Chapter 59. Bipartite Matching

A bipartite matching is a matching in a bipartite graph. Bipartite matching theory studies how vertices in one part of the graph can be paired with vertices in the other part without conflicts. The subject combines combinatorics, graph algorithms, optimization, and linear programming. (en.wikipedia.org)

Bipartite matchings model assignment problems. Workers are assigned to jobs, students to schools, tasks to processors, or resources to requests. The graph encodes compatibility constraints, while the matching represents a valid assignment.

The theory is especially important because bipartite matching problems admit elegant structural theorems and efficient algorithms.

59.1 Bipartite Graphs

A graph

G = (X \cup Y,E)

is bipartite if:

X \cap Y = \varnothing,

and every edge joins a vertex in $X$ to a vertex in $Y$ .

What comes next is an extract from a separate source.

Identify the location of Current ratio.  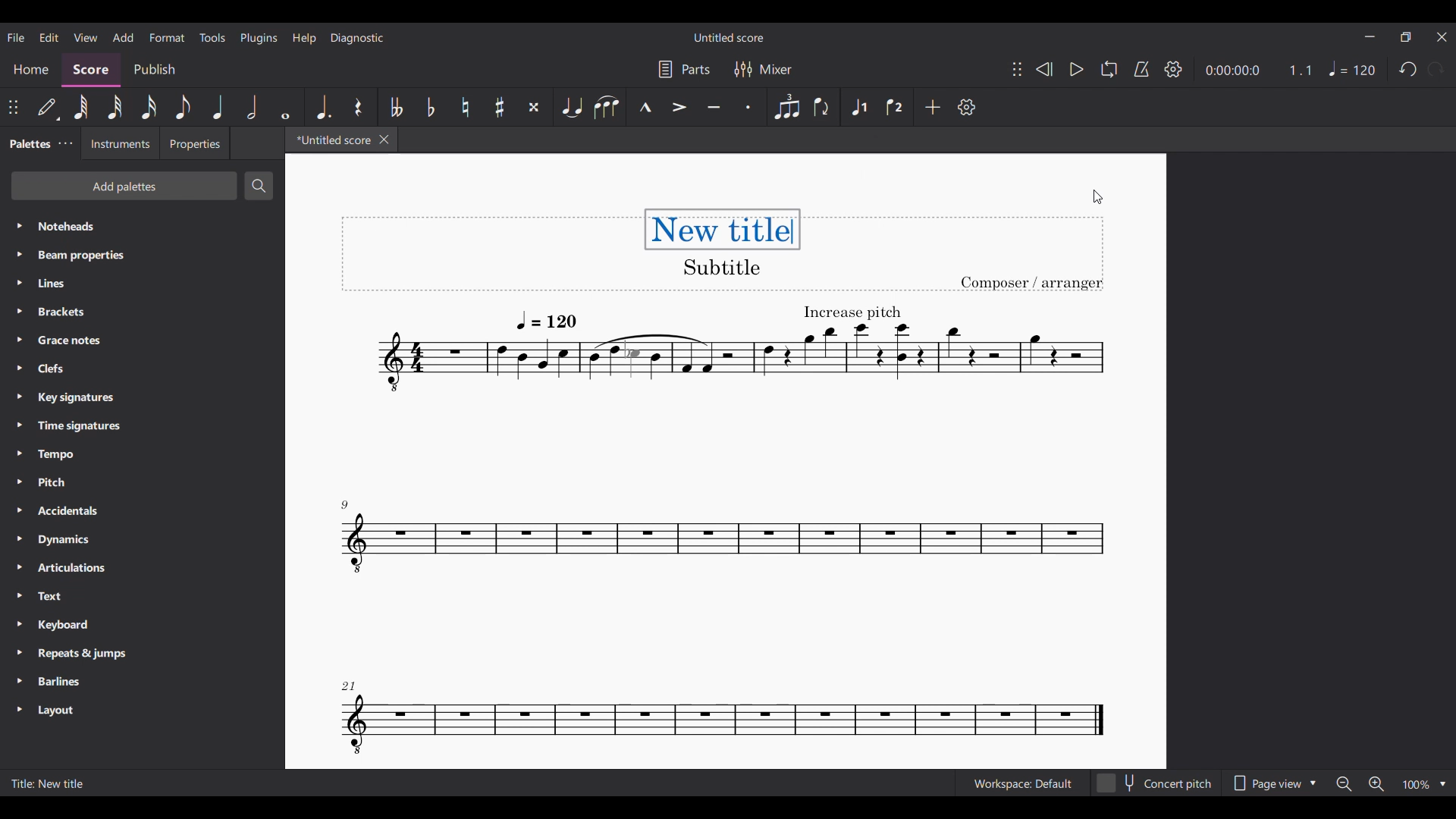
(1300, 70).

The sets $X$ and $Y$ are called the partite sets.

No edge joins two vertices within the same part.

For example,

X=\{x_1,x_2,x_3\}, \qquad Y=\{y_1,y_2,y_3\},

with edges

x_1y_1, \quad x_1y_2, \quad x_2y_2, \quad x_3y_3

defines a bipartite graph.

Bipartite graphs are characterized by the absence of odd cycles. (en.wikipedia.org)

59.2 Matchings in Bipartite Graphs

A matching

M \subseteq E

is a set of edges such that no two edges share a vertex.

In a bipartite graph, a matching pairs vertices from $X$ with vertices from $Y$ .

Each vertex can participate in at most one chosen edge.

For example,

M= \{ x_1y_1, x_2y_2, x_3y_3 \}

is a matching if the three edges are distinct and vertex-disjoint.

The matching is perfect if every vertex is matched.

The matching saturates $X$ if every vertex in $X$ is matched.

59.3 Maximum Bipartite Matching

A maximum bipartite matching is a matching of largest possible size.

Its size is denoted by

\nu(G).

The problem of finding a maximum matching is one of the fundamental optimization problems in graph theory.

Unlike general matching problems, bipartite matching has especially clean structure. Hall’s theorem characterizes existence, and augmenting-path algorithms solve the optimization problem efficiently.

59.4 Augmenting Paths

Let $M$ be a matching in a bipartite graph $G$ .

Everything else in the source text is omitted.